Die Inbesitznahme Ostpreußens durch den deutschen Orden erfolgte schon 1230. Die Menschen der geistige Wiege Preußens, des vorbildhaften Staatsgebildes, empfanden insbesondere nach dem ersten Weltkrieg eine tiefe Solidarität mit dem Westen. Ostpreußen sah sich infolge des Leidtragens infolge des polnischen Nationalismus gerade jetzt als Teil des Deutschen Reiches und galt vielen Deutschen wiederum als Bollwerk gegen den Bolschewismus.

Andreas Kossert erzählt die Geschichte dieses faszinierenden Landes zwischen Weichsel und Memel, seiner Ursprünge und Mythen. Er beschreibt den Alltag in Königsberg, Tilsit und Marienburg und die dramatischen Ereignisse vom Vorabend des Zweiten Weltkriegs bis zur Vertreibung von über zwei Millionen Menschen in den Jahren nach 1945. Im Winter 1945/46 begannen die großen Massenaussiedlungen aus dem deutschen Land. Dreieinhalb Millionen Deutsche wurden aus Ostpreußen vertrieben, aber eine Million blieben.

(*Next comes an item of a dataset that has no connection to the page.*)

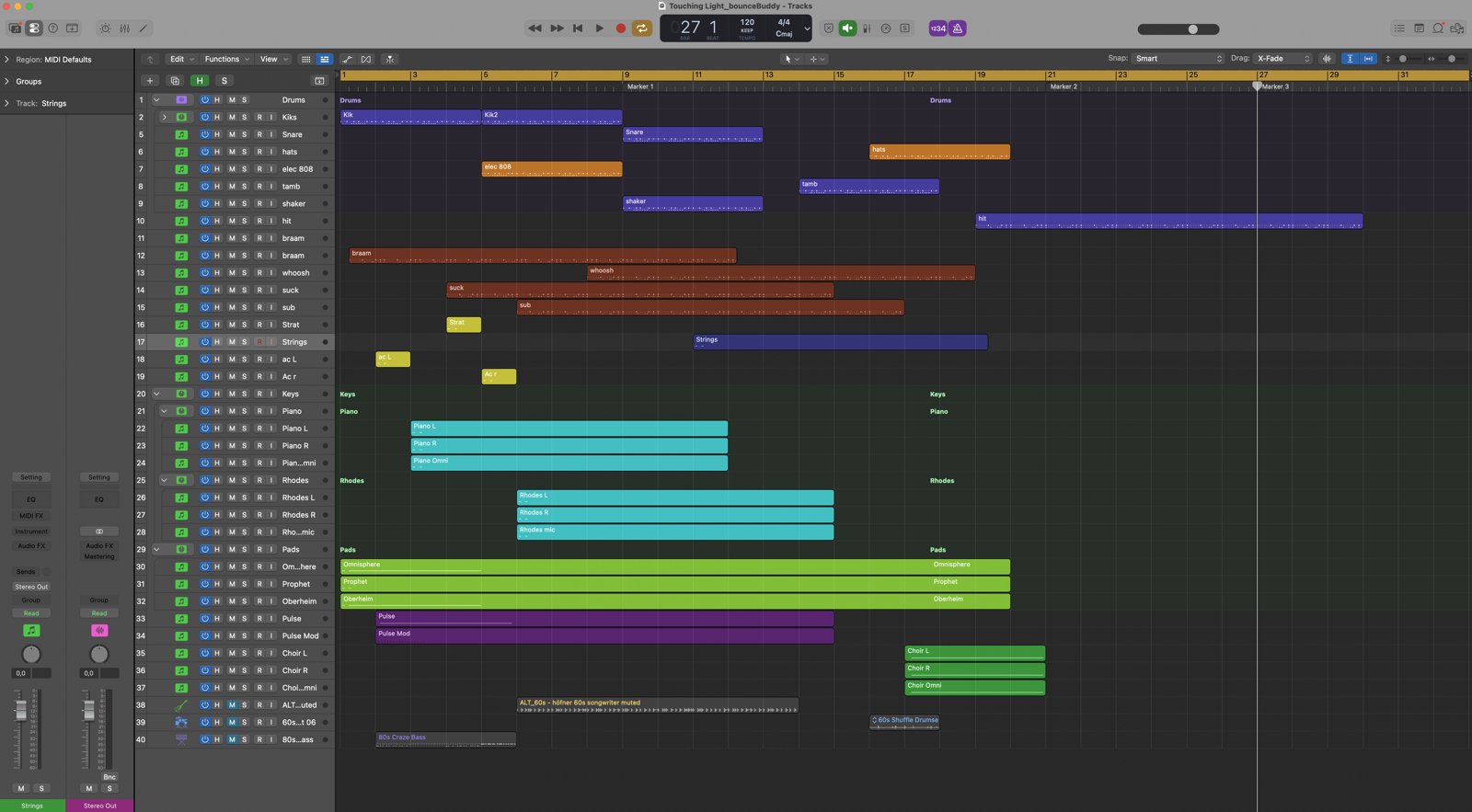Collapse the Keys folder stack
The width and height of the screenshot is (1472, 812).
click(x=156, y=394)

Beschrieben werden das Leben, die Hoffnungen und Ängste der Menschen in Ostpreußen in den Jahren vor und während des Zweiten Weltkriegs. Auffällig ist, daß es durchaus um eine Wiederentdeckung ostpreußischer Geschichte und Kultur aus deutscher Perspektive geht, wobei der Autor gerade dem unvergänglichen Zauber ostpreußischer Landschaft gerecht werden will. Der Autor nähert sich einem hoch emotionalen Thema, von dem viele deutsche Familien betroffen sind. Die Analyse begründet einen Entwurf Ostpreußens, basierend auf der Einsicht in „Preußens Ursprünge in Ostpreußen“, die auch von der dynamischen Kraft eines Einwanderungslandes zeugen.

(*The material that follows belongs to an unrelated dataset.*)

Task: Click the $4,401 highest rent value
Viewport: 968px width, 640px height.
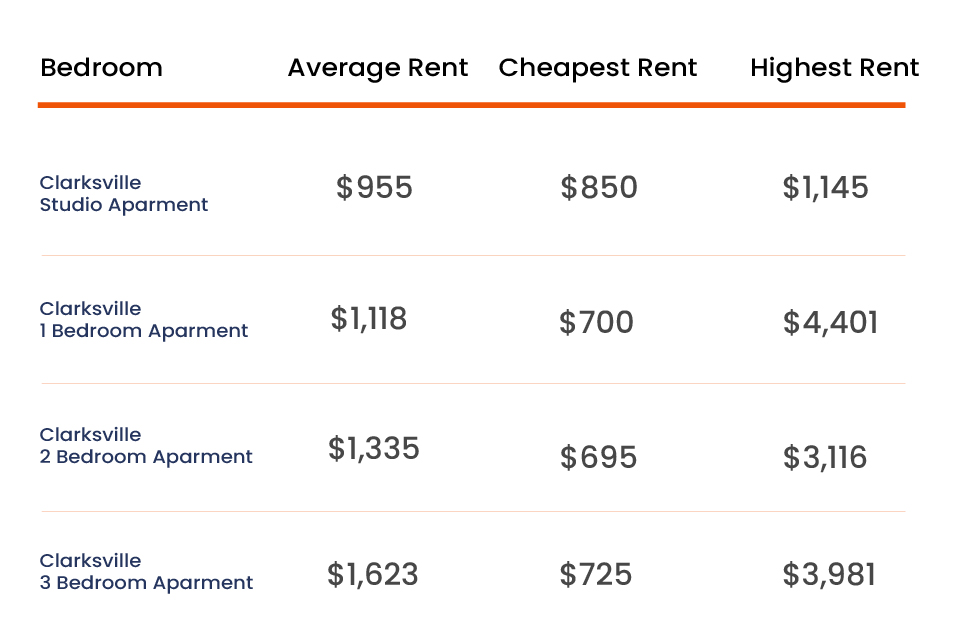Action: (x=830, y=322)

Mitten in den ostpreußischen Sommer 1944 brach der Krieg. In Turowen z.B., Kreis Johannisburg, wurden beim Einmarsch der Sowjets Frauen ermordet, die meisten über 70 Jahre alt. Beim Einrücken in Schönwalde am 22. Januar 1945 wurden 100 Bewohner grausam ermordet. Die deutsche Kulturlandschaft in Ostpreußen ging unter. Am 30. August fiel eine totbringende Bombenlast auf Königsberg. Sie forderte 4.200 Tote. Die Stadt Königsberg war eine Brache. Die verbliebene Königsberger Bevölkerung dezimierte sich um 80 Prozent. Polnische Banden marodierten. Die verbleibenden Deutschen widersetzten sich der brutalen Polonisierung und unterlagen dem Herrschaftsanspruch der neuen Machthaber.

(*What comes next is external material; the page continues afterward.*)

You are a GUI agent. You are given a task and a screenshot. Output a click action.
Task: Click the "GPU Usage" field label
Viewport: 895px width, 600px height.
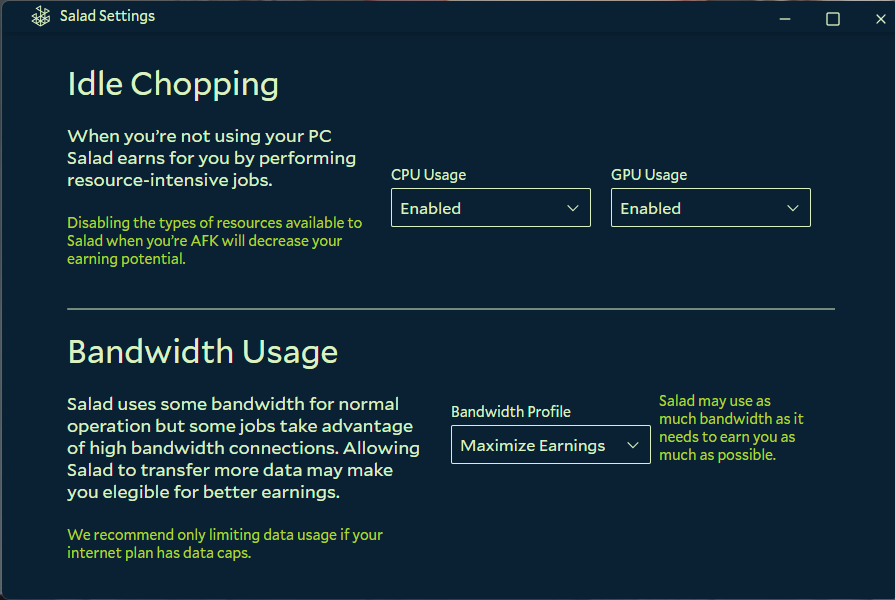point(649,175)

Bisher kaum beachtet: Als ab dem Frühjahr 1939 die Verfolgung der Deutschen im Osten wieder schärfste Formen annahm, setzte bereits hier eine Massenflucht von Deutschen ein. Bis zum August, dem Monat vor dem Kriegsbeginn, waren über 76.000 Menschen in das Reichsgebiet geflohen und 18.000 zusätzlich in den Freistaat Danzig. Die sich dramatisch verschlechternde Lage der Volksdeutschen im Osten und die Massenflucht vom Sommer 1939 haben das seit langem schwelende Danzig-Korridor-Problem überdeckt. Heute ist von dem Los der Volksdeutschen in Polen und von der Massenflucht im Sommer 1939 in unseren Schulgeschichtsbüchern kein einziger Satz zu lesen. Auch im vorliegenden Buch kommt dieser Aspekt nicht vor. Für die meisten Deutschen im Reichsgebiet war die Niederlage Polens 1939 eine Befreiung der Millionen Volksdeutschen von jahrzehntelanger Drangsalierung und aufgezwungener Fremdherrschaft. Diese Befreiung hätten viele Deutsche gerne auf dem Verhandlungsweg und ohne Krieg erreicht.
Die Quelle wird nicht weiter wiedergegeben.